In chapter 2, subsection entitled Praise and Reward Problems, he lists six problems that are worth thinking about.
- Praising what takes no effort.
- Praising what is required.
- Praising what is not specific.
- Praising what takes an ability and creates an identity.
- Praising what is not based on reality.
- A lack of warmth.
These are all things we commonly do that can cause problems of entitlement in our children. Dr. Townsend suggests that rewards and praise are most effective when they focus on an achievement that took time and energy, and that involves the person’s character or internal makeup.
When a girl is praised for her beauty, she may infer that it is her beauty that gives her value, and therefore, if she loses that beauty, she may not be lovable.
If we reward or praise our children for what they are required to do, they will have no sense of duty or work ethic. This is also where they get the sense that they should be paid or rewarded in some way for every little thing they do, leading to entitlement. Praise should be reserved for the actions that go “above and beyond the call of duty.”
When we praise in general, non-specific terms, it is meaningless. Dr. Townsend compares these to empty calories. Our brains cannot make use of vague praise such as, “You are amazing!” Amazing at what?

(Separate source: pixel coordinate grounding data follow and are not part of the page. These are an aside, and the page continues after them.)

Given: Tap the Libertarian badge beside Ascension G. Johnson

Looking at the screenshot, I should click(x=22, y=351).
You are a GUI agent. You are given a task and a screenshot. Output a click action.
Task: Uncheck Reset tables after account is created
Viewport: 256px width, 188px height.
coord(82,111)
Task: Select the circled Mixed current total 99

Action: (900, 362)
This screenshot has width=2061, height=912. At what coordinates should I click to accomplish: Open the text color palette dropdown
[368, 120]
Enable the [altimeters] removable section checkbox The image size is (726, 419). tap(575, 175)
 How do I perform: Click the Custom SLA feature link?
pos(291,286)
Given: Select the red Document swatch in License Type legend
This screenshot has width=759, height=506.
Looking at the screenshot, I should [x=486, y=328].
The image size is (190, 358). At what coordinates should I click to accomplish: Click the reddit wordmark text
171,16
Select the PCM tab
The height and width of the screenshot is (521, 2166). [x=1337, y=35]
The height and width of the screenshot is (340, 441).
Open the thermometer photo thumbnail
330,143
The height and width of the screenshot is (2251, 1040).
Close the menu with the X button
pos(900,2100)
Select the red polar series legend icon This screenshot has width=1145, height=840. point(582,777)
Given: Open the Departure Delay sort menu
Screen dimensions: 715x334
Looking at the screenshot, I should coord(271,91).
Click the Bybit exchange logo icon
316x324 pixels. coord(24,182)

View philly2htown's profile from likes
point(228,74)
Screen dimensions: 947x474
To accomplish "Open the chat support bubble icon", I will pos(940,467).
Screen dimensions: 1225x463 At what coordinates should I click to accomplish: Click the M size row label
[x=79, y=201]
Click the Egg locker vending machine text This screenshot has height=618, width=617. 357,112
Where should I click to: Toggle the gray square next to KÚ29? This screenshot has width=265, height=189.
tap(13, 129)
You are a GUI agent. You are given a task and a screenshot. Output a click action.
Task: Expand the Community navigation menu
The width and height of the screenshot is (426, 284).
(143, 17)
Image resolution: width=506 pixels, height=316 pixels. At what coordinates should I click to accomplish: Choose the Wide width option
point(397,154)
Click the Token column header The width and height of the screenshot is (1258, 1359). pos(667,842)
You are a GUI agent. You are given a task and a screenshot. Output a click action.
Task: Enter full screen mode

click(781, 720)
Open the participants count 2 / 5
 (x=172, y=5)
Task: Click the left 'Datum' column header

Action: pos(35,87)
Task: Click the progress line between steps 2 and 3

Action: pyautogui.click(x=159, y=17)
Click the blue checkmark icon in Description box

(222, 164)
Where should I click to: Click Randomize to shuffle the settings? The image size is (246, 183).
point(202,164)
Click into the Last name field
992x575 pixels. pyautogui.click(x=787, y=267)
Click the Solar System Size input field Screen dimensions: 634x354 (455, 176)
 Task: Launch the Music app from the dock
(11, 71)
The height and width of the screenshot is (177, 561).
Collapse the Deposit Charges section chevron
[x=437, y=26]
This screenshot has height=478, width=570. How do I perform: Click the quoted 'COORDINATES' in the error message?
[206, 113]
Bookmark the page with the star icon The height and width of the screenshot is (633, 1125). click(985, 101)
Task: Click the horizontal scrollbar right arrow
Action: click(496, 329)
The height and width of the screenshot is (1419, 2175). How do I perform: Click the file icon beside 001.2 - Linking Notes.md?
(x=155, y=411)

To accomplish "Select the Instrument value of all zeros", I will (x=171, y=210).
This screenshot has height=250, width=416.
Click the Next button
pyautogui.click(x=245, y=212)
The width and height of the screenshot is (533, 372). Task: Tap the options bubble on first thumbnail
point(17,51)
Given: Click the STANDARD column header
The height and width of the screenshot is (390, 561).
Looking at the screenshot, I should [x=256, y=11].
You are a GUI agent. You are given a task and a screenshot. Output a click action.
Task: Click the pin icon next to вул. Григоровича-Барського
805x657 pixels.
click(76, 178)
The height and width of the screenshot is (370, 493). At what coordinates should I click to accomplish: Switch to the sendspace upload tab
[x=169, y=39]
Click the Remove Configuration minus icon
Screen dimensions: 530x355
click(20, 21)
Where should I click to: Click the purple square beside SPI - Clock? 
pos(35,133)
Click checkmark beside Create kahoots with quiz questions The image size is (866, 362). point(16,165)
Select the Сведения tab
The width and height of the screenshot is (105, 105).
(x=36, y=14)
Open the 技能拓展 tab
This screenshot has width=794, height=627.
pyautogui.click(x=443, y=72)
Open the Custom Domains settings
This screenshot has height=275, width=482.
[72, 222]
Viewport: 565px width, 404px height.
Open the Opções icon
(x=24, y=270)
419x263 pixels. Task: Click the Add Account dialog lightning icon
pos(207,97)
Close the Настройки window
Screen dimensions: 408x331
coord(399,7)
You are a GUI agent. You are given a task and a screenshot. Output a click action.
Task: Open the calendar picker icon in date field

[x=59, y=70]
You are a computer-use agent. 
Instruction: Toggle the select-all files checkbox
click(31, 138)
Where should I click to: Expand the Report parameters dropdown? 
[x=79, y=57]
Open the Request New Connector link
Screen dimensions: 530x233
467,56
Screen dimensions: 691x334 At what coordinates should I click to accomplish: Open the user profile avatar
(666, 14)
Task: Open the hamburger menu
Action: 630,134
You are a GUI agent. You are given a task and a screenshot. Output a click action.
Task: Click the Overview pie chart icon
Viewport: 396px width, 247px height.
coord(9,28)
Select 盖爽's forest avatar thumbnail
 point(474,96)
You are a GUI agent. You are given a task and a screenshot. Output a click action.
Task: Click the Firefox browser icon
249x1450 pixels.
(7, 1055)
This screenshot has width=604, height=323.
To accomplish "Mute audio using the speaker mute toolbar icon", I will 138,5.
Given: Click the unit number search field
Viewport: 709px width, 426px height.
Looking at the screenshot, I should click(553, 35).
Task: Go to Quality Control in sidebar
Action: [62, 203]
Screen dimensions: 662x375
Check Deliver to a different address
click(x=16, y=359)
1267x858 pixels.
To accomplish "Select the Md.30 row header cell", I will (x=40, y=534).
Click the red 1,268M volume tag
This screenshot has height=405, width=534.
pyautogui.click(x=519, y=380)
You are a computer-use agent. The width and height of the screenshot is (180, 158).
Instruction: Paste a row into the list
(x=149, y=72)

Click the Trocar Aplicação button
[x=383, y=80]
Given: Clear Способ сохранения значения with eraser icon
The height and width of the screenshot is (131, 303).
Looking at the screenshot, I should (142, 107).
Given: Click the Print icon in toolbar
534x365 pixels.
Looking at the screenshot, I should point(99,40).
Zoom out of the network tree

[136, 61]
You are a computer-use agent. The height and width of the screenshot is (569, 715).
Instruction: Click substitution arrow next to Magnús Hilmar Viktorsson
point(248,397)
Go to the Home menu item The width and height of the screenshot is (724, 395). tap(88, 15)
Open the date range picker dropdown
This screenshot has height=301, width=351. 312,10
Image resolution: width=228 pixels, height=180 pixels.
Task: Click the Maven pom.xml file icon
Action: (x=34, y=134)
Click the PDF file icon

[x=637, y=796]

As I was reading this chapter, I realized how important it is to focus praise correctly. Is your child an A student? Do you praise him for his good grades? If you do, he will come to believe his value is based in his grades. What is going to happen if a day comes when he hits an academic challenge and cannot make an A? What if, instead of focusing on the A, you focused on his hard work that got him there? “Son, I am so proud of how hard you work. Your diligence has really paid off!” Maybe he will then begin to value the character traits of hard work and diligence or perseverance. Do you see the difference? It’s subtle yet powerful.
When I was a little girl, we camped a lot. I remember during one camping trip, my dad rounded us up to go “mountain climbing”. We were camping near the Arbuckle mountains in Oklahoma. So we headed up one of the rocky hills. I was not a happy camper (pun intended)! I was afraid of heights and critters. As we neared the top, it began to rain. We had to head down the mountain quickly and carefully to get to safety. I was completely focused on getting down safely and my dad commented to me, “You’re a trooper!” That brief comment had a profound impact on me. Whenever I encountered difficulty and was tempted to give way to fear, I would think “I’m a trooper” and I would focus on persevering through the trial. What a gift that day was!
As an employer, my staff want to know when I am pleased with them. I find myself too often saying, “You’re awesome!” Although well intended, it is empty praise, too vague to be meaningful. Every Christmas, I write a short note to each of my employees. I try to identify something about them that I appreciate and I try to be very specific. I often hear that they value these words of encouragement almost as much or more than the gift that accompanies it. After reading this chapter, I realize they need a steady diet of these true and specific, character-based words of praise. So now I am trying to focus on specifics. I want both my staff and students to know what I value and appreciate about them.
And now, dear brothers and sisters, one final thing. Fix your thoughts on what is true, and honorable, and right, and pure, and lovely, and admirable. Think about things that are excellent and worthy of praise.